The guest experience encompasses everything a guest sees, hears, smells, touches, and tastes. Ahhh…. tastes! Why do we always underestimate this part? Event planners all-too-often focus on what the guest sees, while paying scant attention to what they are going to eat. The flowers can be gorgeous, but if I fight with a rubbery chicken breast; sip a lukewarm cup of coffee; or taste a dry piece of cake one more time, I might erupt. Guests remember these things. They talk about them. And, not only that, the host has now thrown thousands of dollars down the drain on a disappointing, mediocre menu. When thoughtfully crafted, the dining experience at an event—whether it is a BBQ, cocktail party, gala, or wedding—has the power to nourish and connect like I dare say no other event element can. Being intentional about the menu design is worth it.

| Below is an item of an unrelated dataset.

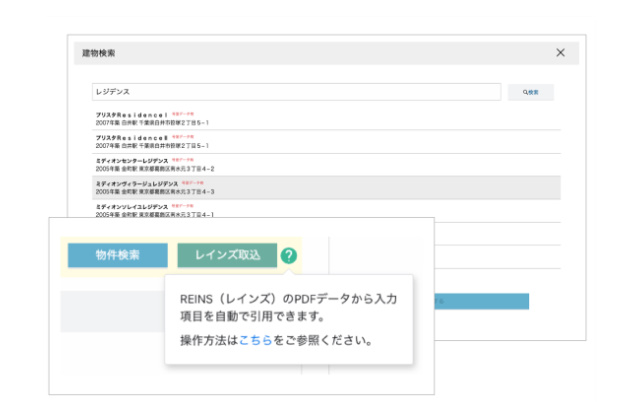Click the レインズ取込 button
The height and width of the screenshot is (409, 638).
227,255
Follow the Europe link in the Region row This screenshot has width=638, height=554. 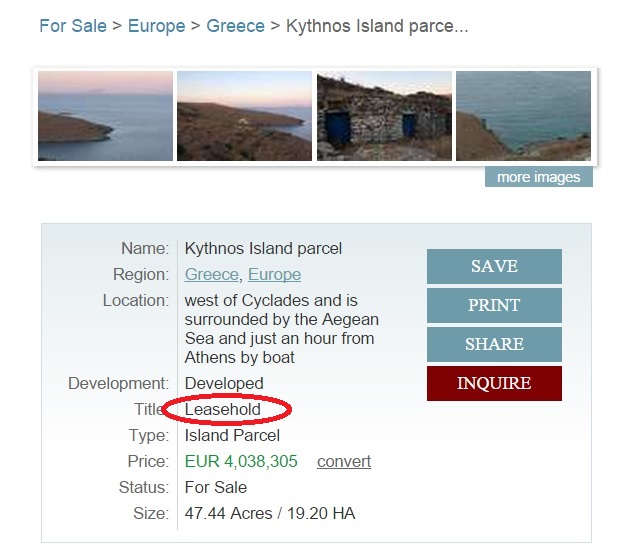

Years ago, I was dining at The Ledbury in London. As I was sitting at my table, I pulled out a small notebook. I wanted to remember everything about the moment so I discretely (or so I thought), jotted down some notes during the dinner. One of four American women dining at a table next to me leaned over midway through dinner to ask if I was a food critic. I laughed out loud. I would never pretend to be a food critic. Their specialized expertise and knowledge far exceed mine and I have incredible admiration for their work. What I am is a passionate eater. I have an insatiable fervor for cooking, trying restaurants from Michelin-starred gems to holes-in-the-wall, and tracking what new and exciting things chefs are doing in their kitchens.
Tasting Notes will not be a home for restaurant reviews—not that there might not be an occasional reference to a new restaurant I dined at or a tasty recipe I just tried (I can’t help but share!). Instead, it will be a place to share ideas and insights on how food and dining practices, trends, and traditions can be incorporated in meaningful ways into events.
In the posts that follow, I’ll share my culinary adventures, and also invite you to share your thoughts and questions about how an intentional focus on food can elevate a guest’s experience. Together, our “Tasting Notes” will help us create richer, more meaningful, and more delicious celebrations.